- [Data under study]:
***

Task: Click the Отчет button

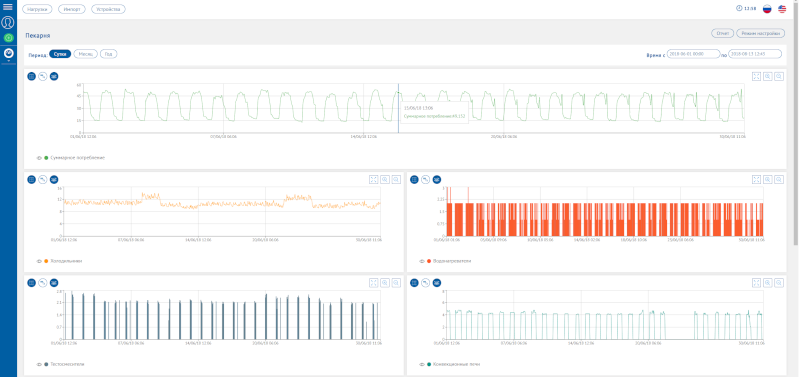Action: [x=722, y=33]
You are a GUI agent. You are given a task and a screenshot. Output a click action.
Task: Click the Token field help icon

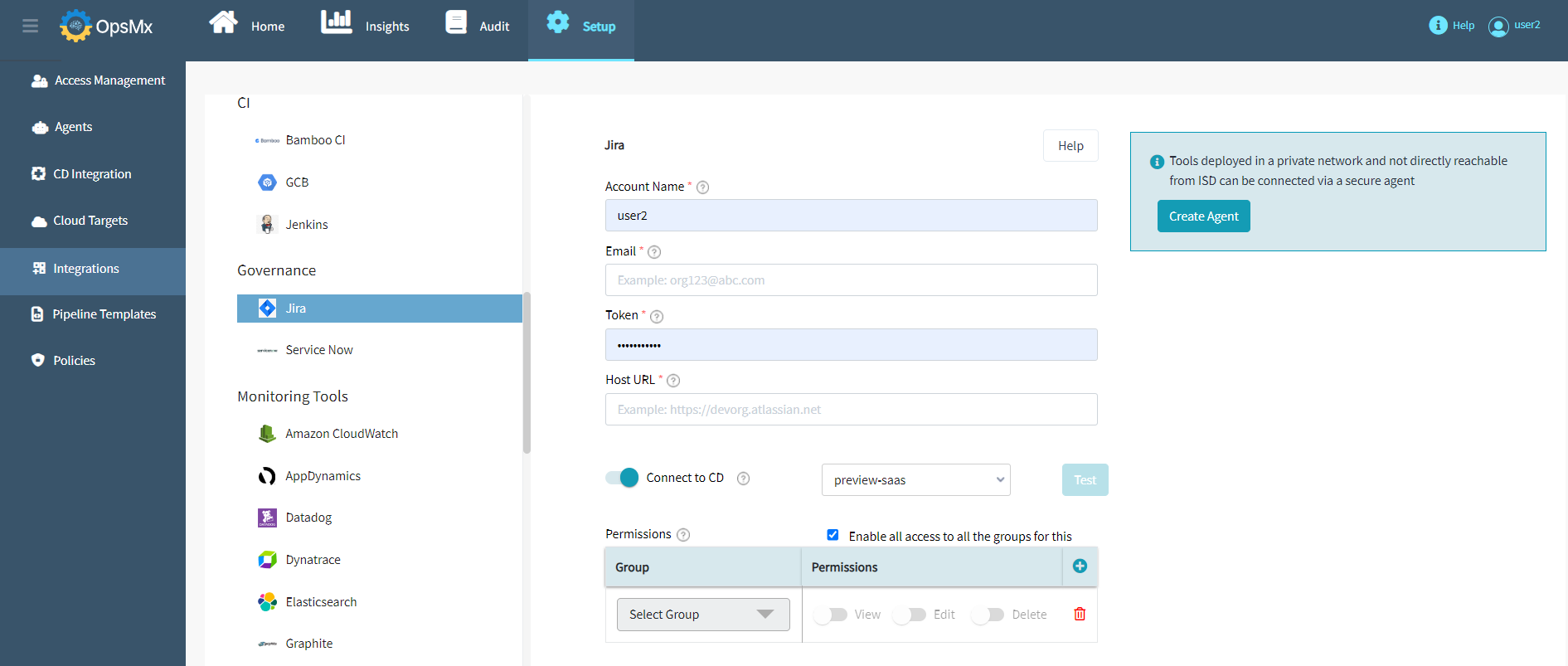coord(657,316)
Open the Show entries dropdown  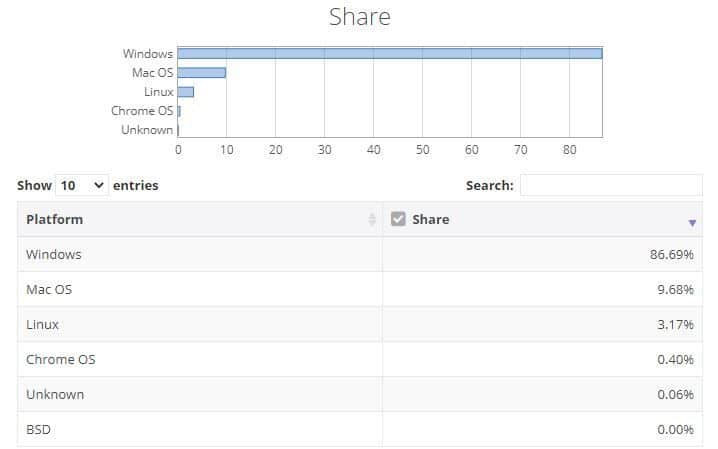pos(82,185)
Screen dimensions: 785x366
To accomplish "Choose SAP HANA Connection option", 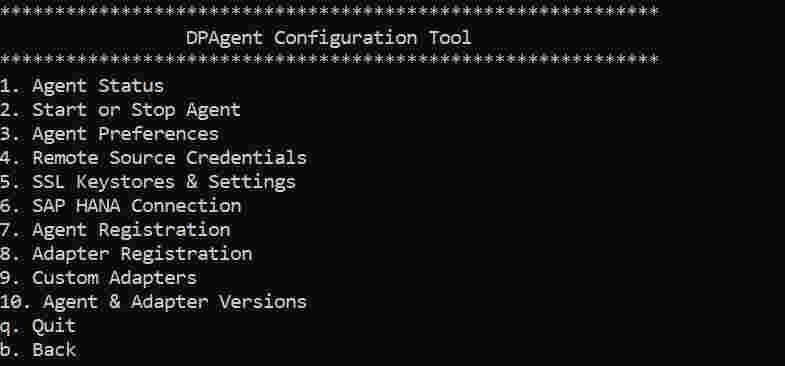I will 121,206.
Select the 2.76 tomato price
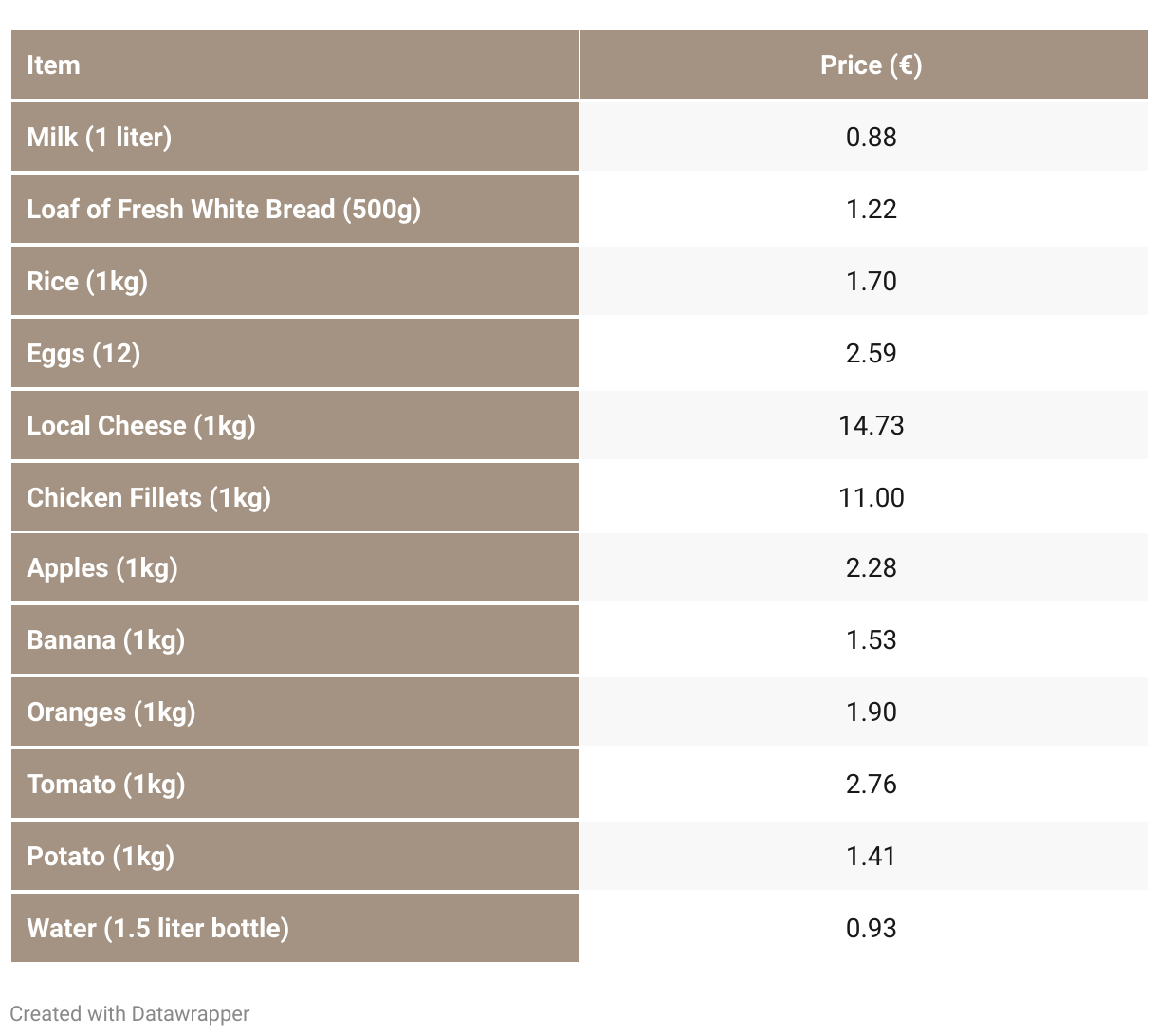The height and width of the screenshot is (1036, 1157). pos(871,784)
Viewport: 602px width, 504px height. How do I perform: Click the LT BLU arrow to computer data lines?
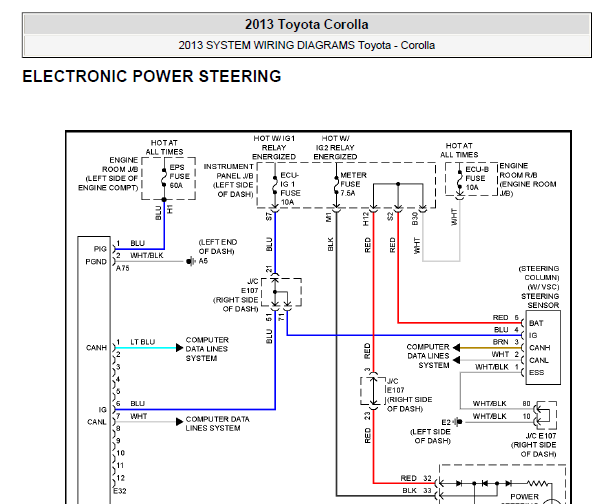click(179, 348)
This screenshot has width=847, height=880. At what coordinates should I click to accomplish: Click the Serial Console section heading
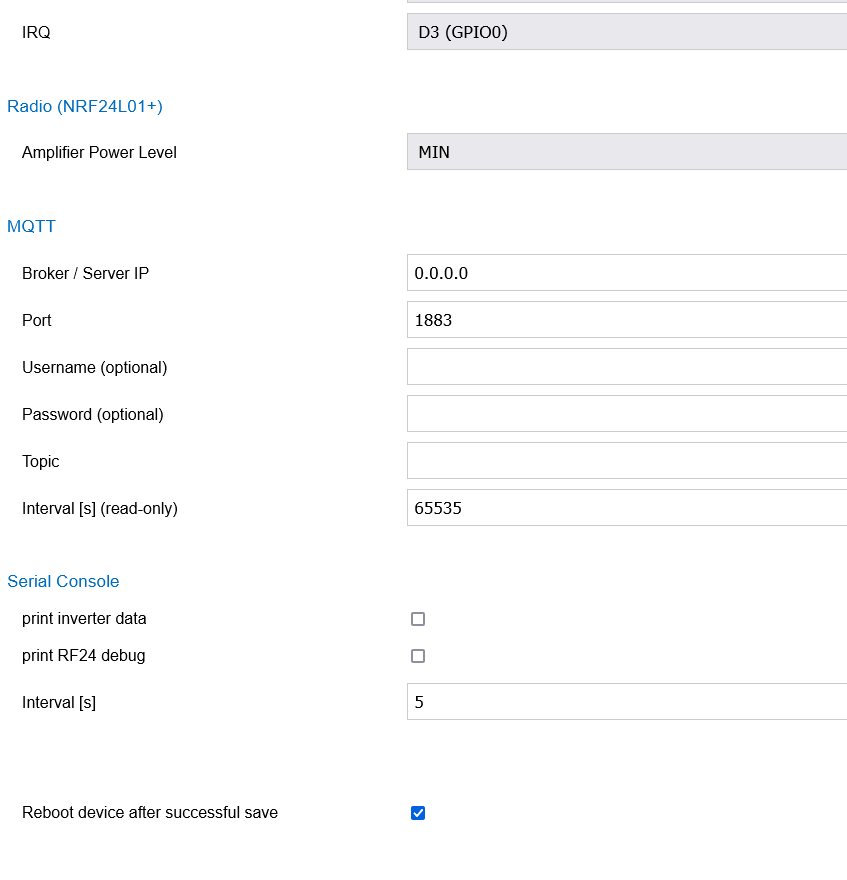[x=63, y=581]
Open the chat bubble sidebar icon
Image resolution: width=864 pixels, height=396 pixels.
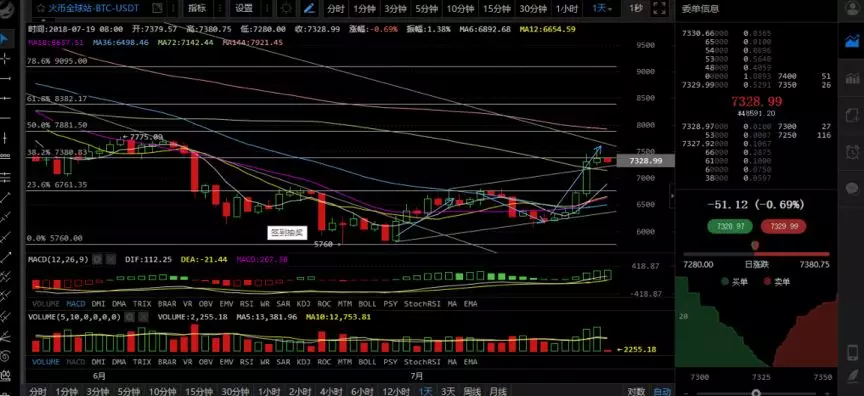[x=851, y=188]
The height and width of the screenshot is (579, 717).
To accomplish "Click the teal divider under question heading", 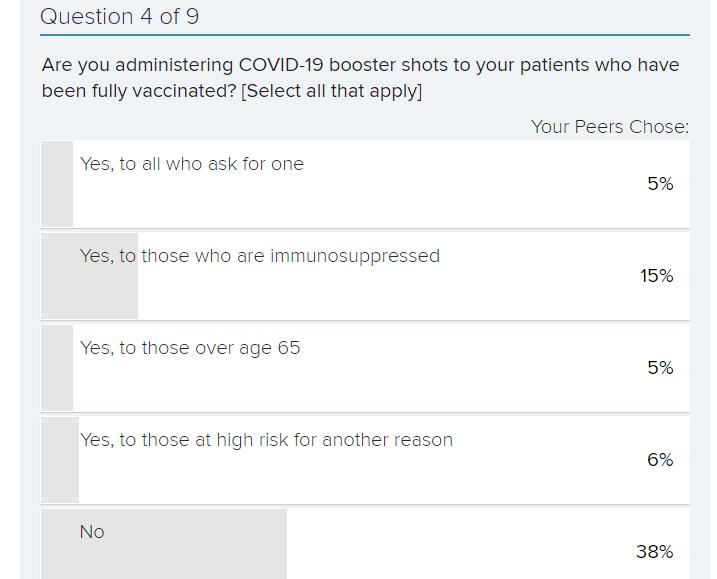I will point(365,35).
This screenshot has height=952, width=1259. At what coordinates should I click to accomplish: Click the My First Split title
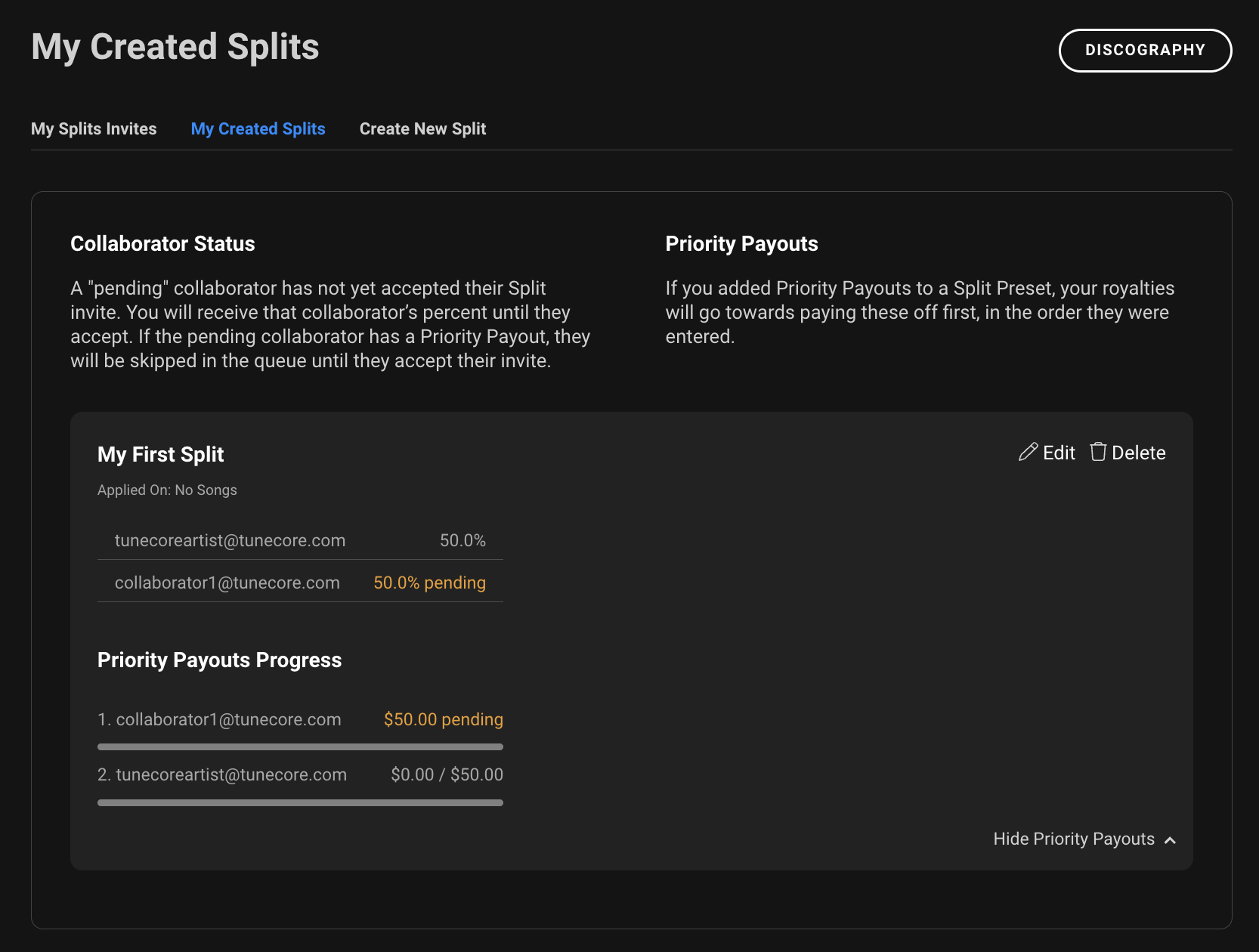coord(160,454)
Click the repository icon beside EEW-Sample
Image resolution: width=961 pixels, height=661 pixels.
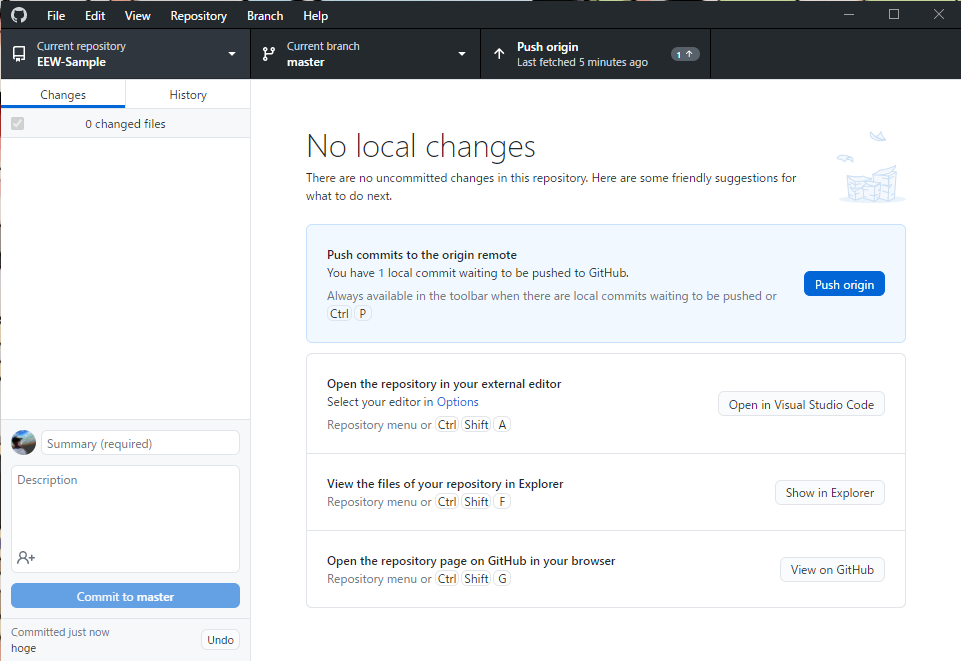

***

- [Brief]:
Look above for the line with "Select the 2.76 tomato price" and the line with "Open the chat bubble sidebar icon". Output those two and everything between them exactly, pictures excluded.

- [Task solution]:
Select the 2.76 tomato price
The height and width of the screenshot is (1036, 1157). pos(871,784)
Viewport: 602px width, 504px height. How do I perform: Click the LT BLU arrow to computer data lines?
click(179, 348)
This screenshot has width=847, height=880. At what coordinates should I click to accomplish: Click the Serial Console section heading
[x=63, y=581]
Open the chat bubble sidebar icon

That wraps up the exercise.